The 2015 Paris Agreement has set an unprecedented worldwide agreement to tackle greenhouse gas emissions to limit the rate of global warming (mitigation), as well as at the same time to take measures that help prepare for current and future climate change impacts (adaptation). Both of these elements require unparalleled redirection of investments. Recognizing this, the Paris agreement has set the global objective to ‘make all financial flows consistent with a pathway towards low-emissions, climate-resilient development’. This objective was also confirmed by the 2016 climate change conference in Marrakesh.
In Europe, the ‘clean energy package’, proposed November 2016 by the European Commission, confirms the EU’s commitment to a low-carbon and climate-resilient transition and states that investments of €177 billion are needed annually from 2021 onward to achieve the European goals. As stated by the European Environment Agency’s Executive Director, Hans Bruyninckx, “Europe needs to invest substantially in climate change mitigation and adaptation.
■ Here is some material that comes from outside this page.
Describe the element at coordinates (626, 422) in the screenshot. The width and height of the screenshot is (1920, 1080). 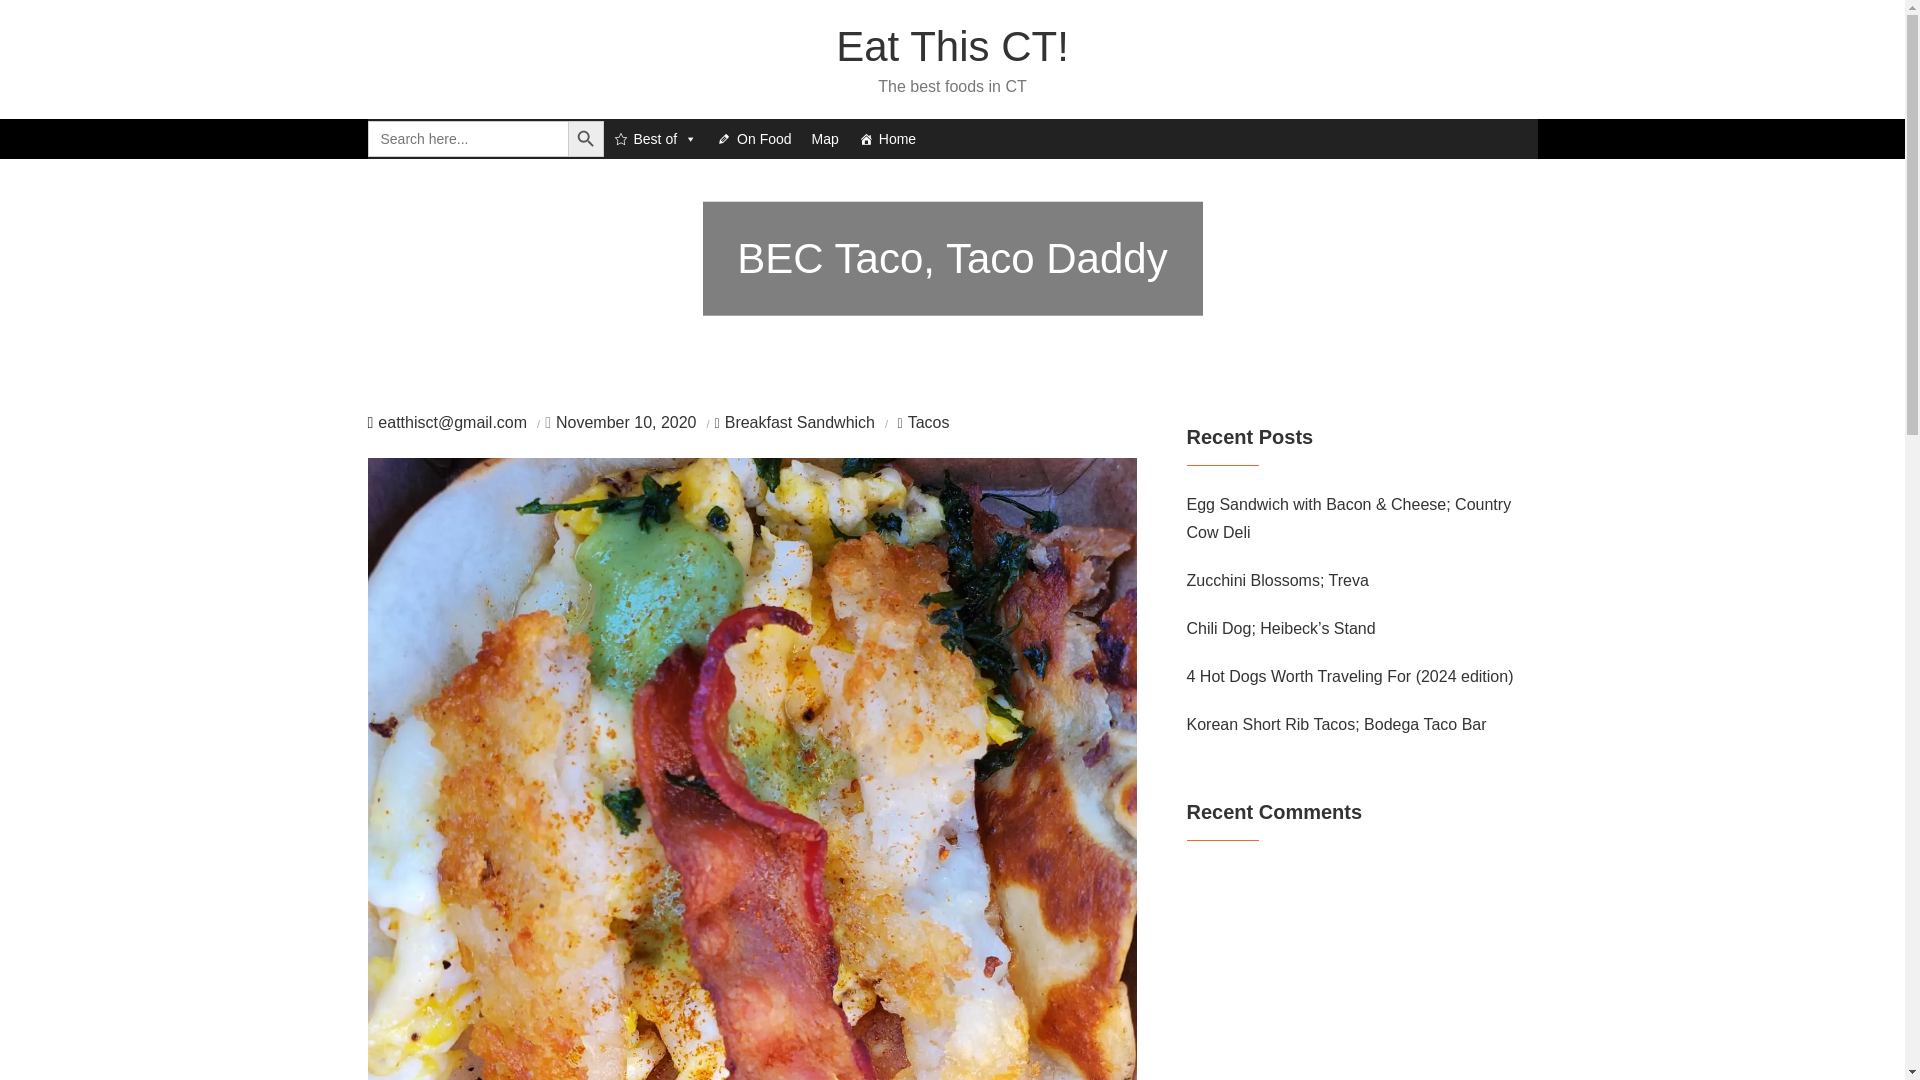
I see `November 10, 2020` at that location. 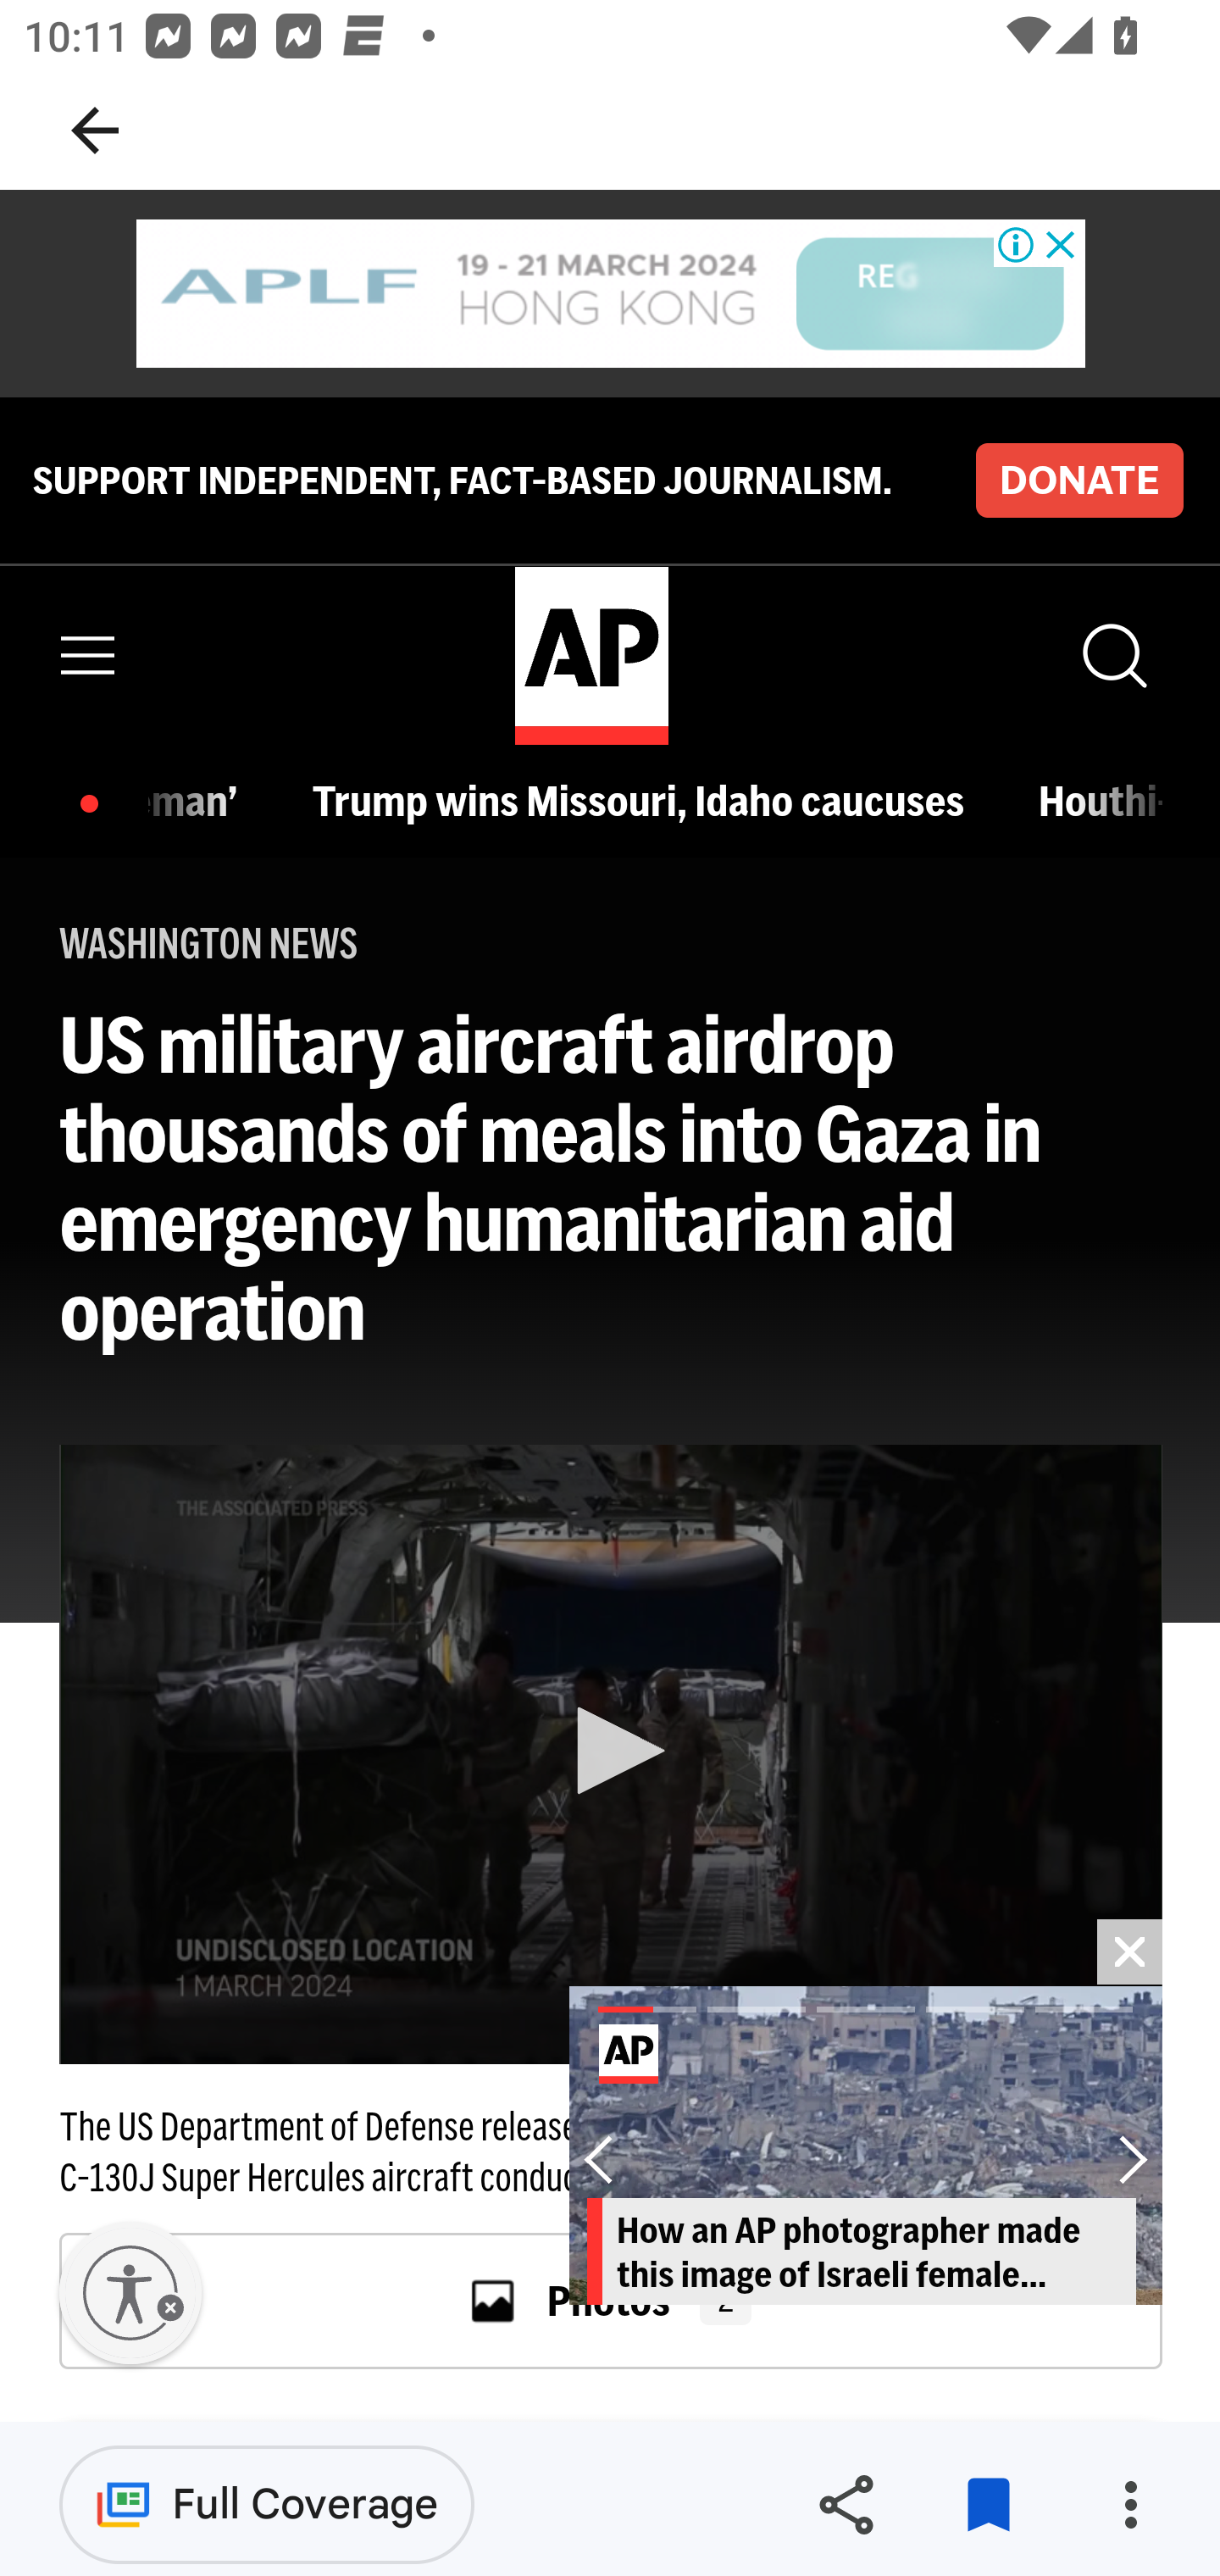 I want to click on Remove from saved stories, so click(x=988, y=2505).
The finance sector can and will play an instrumental role in supporting Europe’s transition towards a low- carbon, climate-resilient society. Public sector investments will not be enough for financing the transition but can help mobilize and leverage private capital, which is indispensable for redirecting investment at the scale needed.”
Given this important role of climate finance in making the necessary transition happen in Europe, the European Environment Agency (EEA) is working towards assessing the connections between current and future actions for mitigation and adaptation on the one hand, and the finance and fiscal systems on the other. A greater understanding of these connections is a prerequisite for removing barriers to climate finance and redirecting funds to support low-carbon climate-resilient transition.
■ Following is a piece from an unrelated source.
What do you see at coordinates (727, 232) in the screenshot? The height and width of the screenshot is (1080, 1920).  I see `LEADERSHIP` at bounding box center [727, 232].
As part of this effort, Trinomics is currently implementing an assignment which will mark an important step towards defining the current knowledge and data gaps around domestic investment needs and existing investment volumes in Member States. By gathering such consolidated overview of existing (and missing) climate finance knowledge and data at Member State and EU levels, a gap analysis can be carried out in order to define the most urgent needs and next steps in terms of closing the data gaps, harmonizing reporting methodologies, and in the end directing sufficient amounts of public and private finance towards the transition to a low-carbon, climate-resilient economy by 2050.